START EXCERPTED PASSAGE

NASA and partner the National Space Grant Foundation recently announced the selection of seven university teams to design and build the prototypes proposed as part of the 2017 X-Hab Academic Innovation Challenge. The teams selected have the 2016 – 2017 academic year to develop their proposal into functional, working prototypes astronauts could use around the International Space Station. At the same time, they’ll gain valuable hands-on design and engineering skills and experience necessary to achieve their goals in the years ahead. During the school year, teams selected complete scheduled reviews of engineering designs and conduct three proposal status meetings with NASA officials before submitting finished prototypes in May 2017. 

“The X-Hab challenge allows NASA to access new ideas and emerging concepts while providing undergraduate and graduate students with the opportunity to gain hands-on experience in technology development,” said Tracy Gill, who leads the X-Hab activity from NASA’s Kennedy Space Center in Florida. “We are particularly excited to see returning teams that are successfully continuing to build on the designs and lessons learned from prior years.” 

Seven university teams were selected to design, engineer and build useful, handy prototypes astronauts could use on a daily basis to make life in space and on the International Space Station easier to manage. Each team receives a grant up to $30,000, which is managed by the National Space Grant Foundation on behalf of NASA and the American people. To support each team’s work on designing and developing useful prototypes to make life in space, and on Earth, easier to manage during the decades ahead. 

The seven university teams selected to complete the 2017 X-Hab Academic Innovation Challenge are: 

Being able to recycle the material you used to construct necessary tools during a long space journey or while colonizing Mars is a neat trick. Students at the University of Connecticut are working on developing a recycling plan for integrated 3-D printer technology that will be used during future space missions. It will be capable of both manufacturing and recycling polymer parts and will address the form, fit, and function of polymer parts being refitted during their entire lifespan. The ability to reuse the material used to construct items made by integrated 3-D printer technology will save space, energy, and other resources, which will reduce the number of resupply missions required during long space missions.

END EXCERPTED PASSAGE
START RECORD EXTRACTS

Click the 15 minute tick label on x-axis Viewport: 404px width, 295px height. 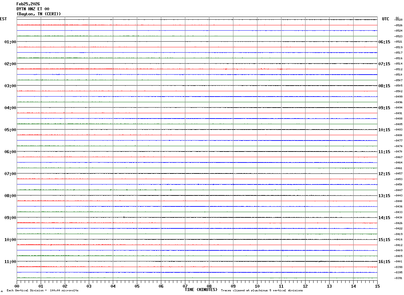377,286
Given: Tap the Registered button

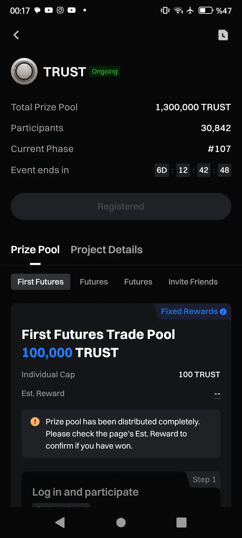Looking at the screenshot, I should [121, 206].
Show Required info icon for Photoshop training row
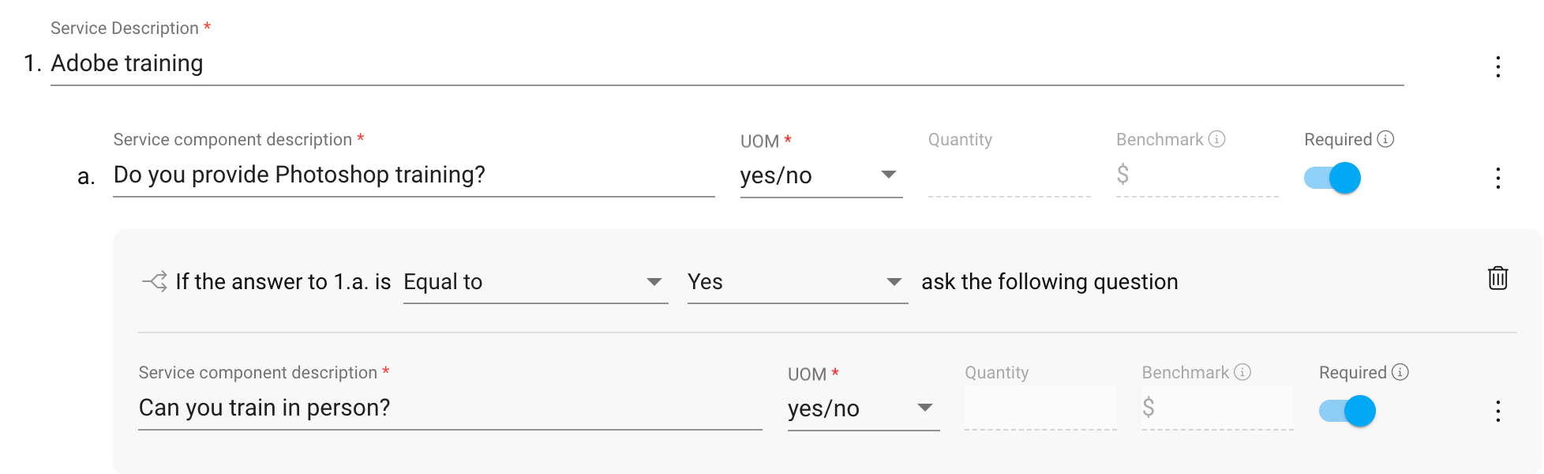The image size is (1544, 474). 1385,139
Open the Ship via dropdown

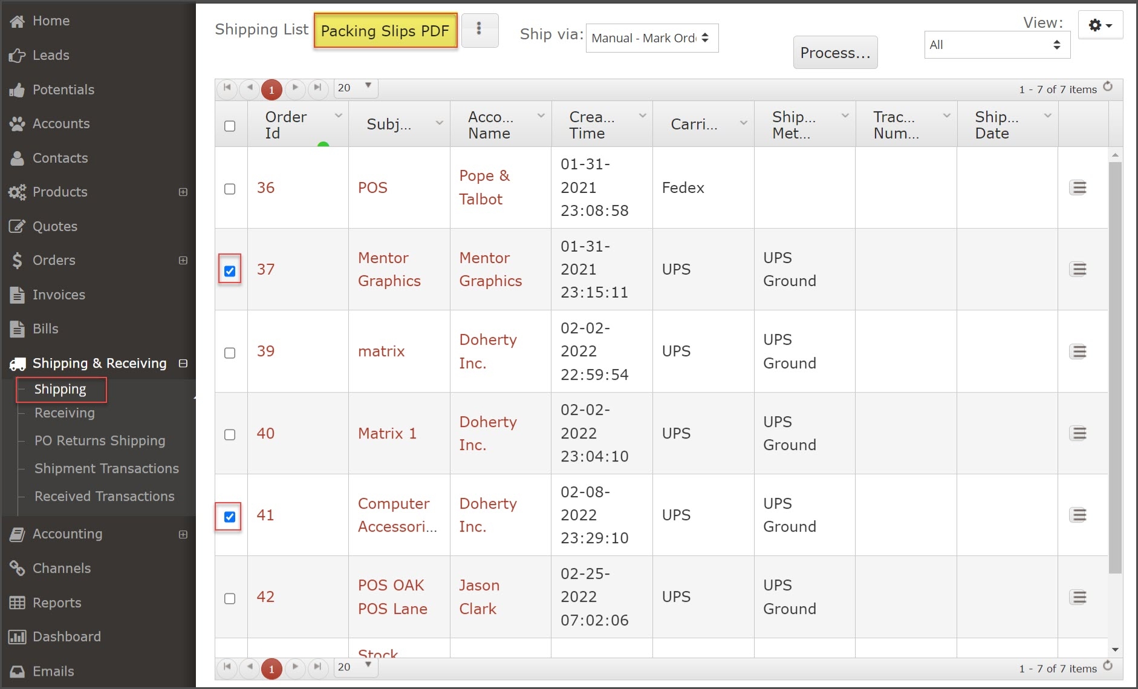coord(651,38)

END RECORD EXTRACTS

### TASK GOAL
Continue the article about NASA's 2017 X-Hab Academic Innovation Challenge, starting right after its last sentence.

### EXERCISE OUTPUT
Engineers and designers have only scratched the surface of possible uses of the integrated 3-D printer technology on the International Space Station. The Young geniuses at the University of Maryland are working on new technology designed and engineered to utilize 3-D printing to make strong, rigid parts for the pressurized spacesuits astronauts need to work and live in space. They plan on using mostly additive manufacturing technologies to design and engineer low-friction bearings, rotary seals and pressure seals for state-of-the-art spacesuits. This technology could help develop other applications for deep space exploration and the eventual colonization of Mars. 

Medical professionals studying the physical and medical problems associated with long term space travel and living on Mars say the build up of CO2’s a problem for astronauts. A team of student innovators and inventors at the University of Colorado are working on developing technology to reduce the levels of CO2 during space voyages of the future. They’re working on improving the processes used to remove CO2 concentrations, which can adversely affect astronaut performance and health during future space missions. Necessary technology for the success any trip to the Red Planet and the survival of future colonists planning on living on Mars.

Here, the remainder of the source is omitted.